O debate sobre supersalários no Brasil voltou ao centro da discussão — e desta vez não por abusos isolados, mas dentro da mais alta Corte do país: o Supremo Tribunal Federal.
Enquanto decisões recentes tentam conter pagamentos acima do teto constitucional — atualmente fixado em R$ 46,3 mil — dados revelam que ministros da própria Corte já receberam valores superiores a esse limite.
A contradição é direta e difícil de ignorar:
quem define o limite também já esteve acima dele.
A decisão que tenta frear os excessos
Em 2026, o ministro Flávio Dino determinou a suspensão de penduricalhos — adicionais e benefícios que elevam os salários no Executivo, Legislativo e Judiciário.
A medida tem forte apoio popular:
72% dos brasileiros defendem o fim dos supersalários.
Mas o cenário ganha um elemento sensível: o próprio Dino aparece entre os que já receberam acima do teto.
Ministros na mira do debate
Entre os nomes que já foram associados a pagamentos superiores ao limite constitucional estão:
- Alexandre de Moraes
- Gilmar Mendes
- Luiz Fux
- Kássio Nunes Marques
- André Mendonça
- Flávio Dino
Os valores acima do teto geralmente são explicados por mecanismos legais como verbas indenizatórias e pagamentos retroativos.

Resumo do infográfico:
- Teto constitucional: R$ 46,3 mil
- Apoio popular: 72%
- Poderes envolvidos: Executivo, Legislativo e Judiciário
- Principais mecanismos:
- Verbas indenizatórias
- Retroativos
- Benefícios extras
O “atalho legal” dos supersalários
Na prática, o teto constitucional não é necessariamente descumprido — ele é contornado.
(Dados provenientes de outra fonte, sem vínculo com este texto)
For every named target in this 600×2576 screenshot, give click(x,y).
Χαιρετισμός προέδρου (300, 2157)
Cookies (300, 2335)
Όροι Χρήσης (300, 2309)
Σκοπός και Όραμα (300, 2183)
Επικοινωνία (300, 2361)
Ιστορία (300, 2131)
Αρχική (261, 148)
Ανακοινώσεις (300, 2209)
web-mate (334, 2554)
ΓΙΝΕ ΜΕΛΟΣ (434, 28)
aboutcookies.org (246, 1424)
Isso acontece porque determinados pagamentos não entram no cálculo do teto, como:
- Auxílios diversos
- Indenizações
- Valores acumulados pagos posteriormente
O resultado é um sistema onde o limite existe formalmente, mas pode ser flexibilizado na prática.
Mais que legalidade: a questão moral
O ponto central não é apenas jurídico — é institucional.
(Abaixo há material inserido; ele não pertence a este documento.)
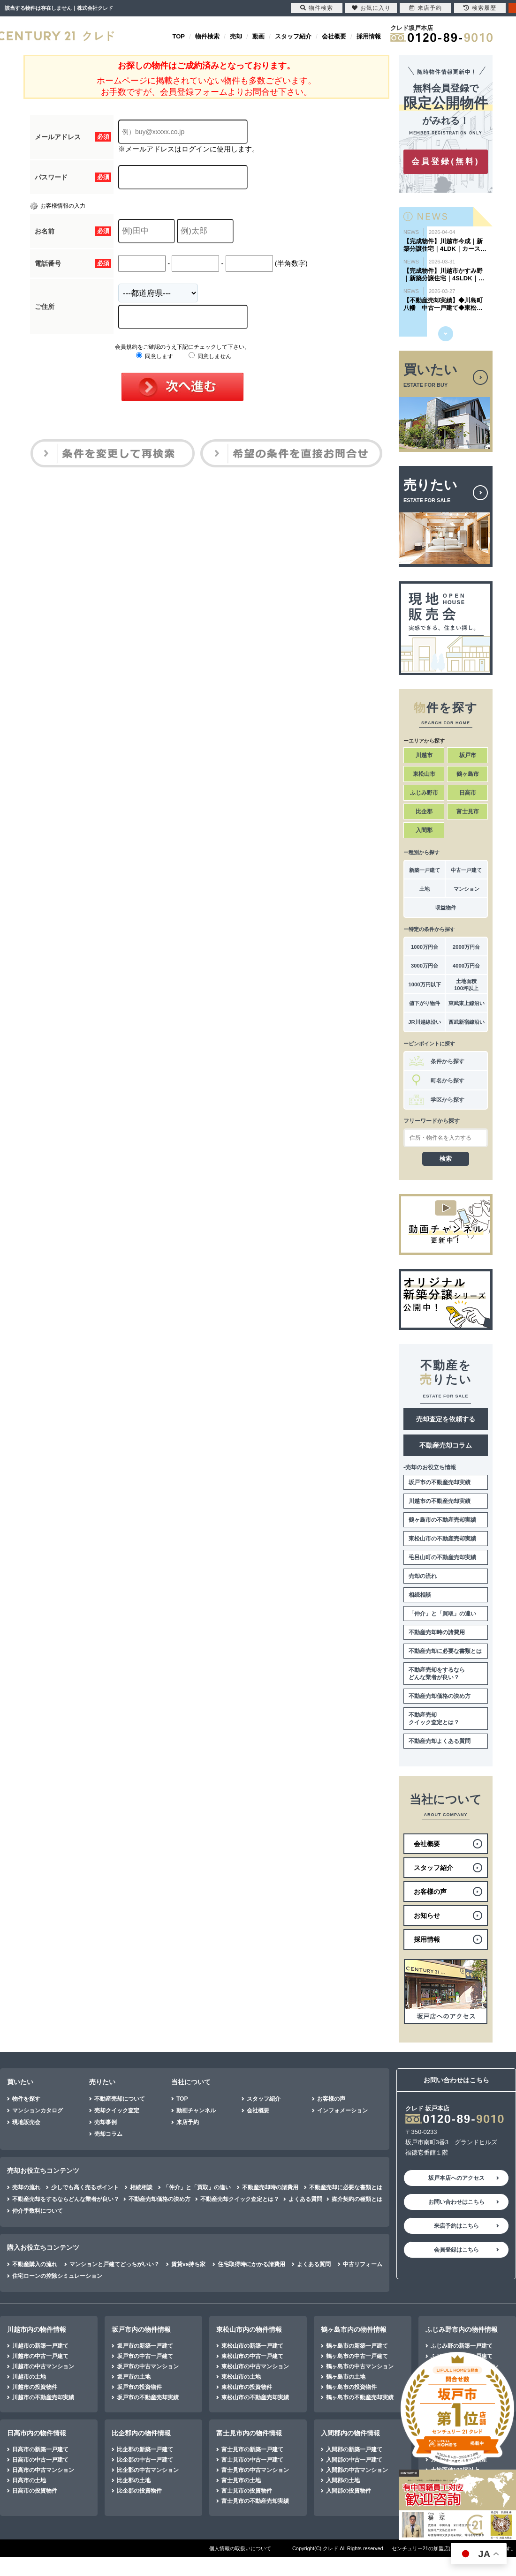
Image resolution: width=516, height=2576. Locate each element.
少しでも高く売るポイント (85, 2187)
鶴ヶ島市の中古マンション (360, 2366)
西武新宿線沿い (466, 1022)
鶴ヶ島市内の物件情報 (354, 2329)
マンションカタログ (37, 2110)
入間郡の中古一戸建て (354, 2459)
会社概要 (334, 36)
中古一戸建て (466, 870)
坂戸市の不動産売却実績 (439, 1482)
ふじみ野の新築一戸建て (462, 2346)
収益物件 (445, 907)
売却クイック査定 (116, 2110)
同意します (154, 356)
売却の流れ (423, 1576)
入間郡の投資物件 (348, 2490)
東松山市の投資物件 (246, 2387)
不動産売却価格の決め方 (439, 1696)
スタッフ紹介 (293, 36)
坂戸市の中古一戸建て (145, 2356)
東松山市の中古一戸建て (252, 2356)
Quando integrantes da mais alta Corte do país aparecem como beneficiários de valores acima do teto que eles mesmos defendem:
- O discurso de combate a privilégios perde força
- A confiança da população é impactada
- A sensação de desigualdade se intensifica
A discussão deixa de ser técnica e passa a ser moral e política.
Reflexo na sociedade
Fora do topo do poder, a realidade é bem diferente:
- A maioria dos brasileiros recebe entre R$ 2 mil e R$ 3 mil por mês
- O custo de vida segue em alta
- O endividamento cresce
Nesse contexto, supersalários ampliam a percepção de distância entre Estado e população.
O risco para as instituições
Mais do que gerar indignação, esse tipo de situação pode provocar algo mais profundo:
o desgaste da confiança nas instituições
Se o Judiciário passa a ser visto como parte do problema, o impacto pode incluir:
- Questionamento de decisões
- Aumento da polarização
- Enfraquecimento institucional
O Brasil avança no debate sobre supersalários — mas ainda enfrenta uma contradição estrutural.
É possível combater privilégios de dentro de um sistema que também os permite?
Enquanto o teto for flexível na prática, a discussão continuará aberta — e a confiança, em teste.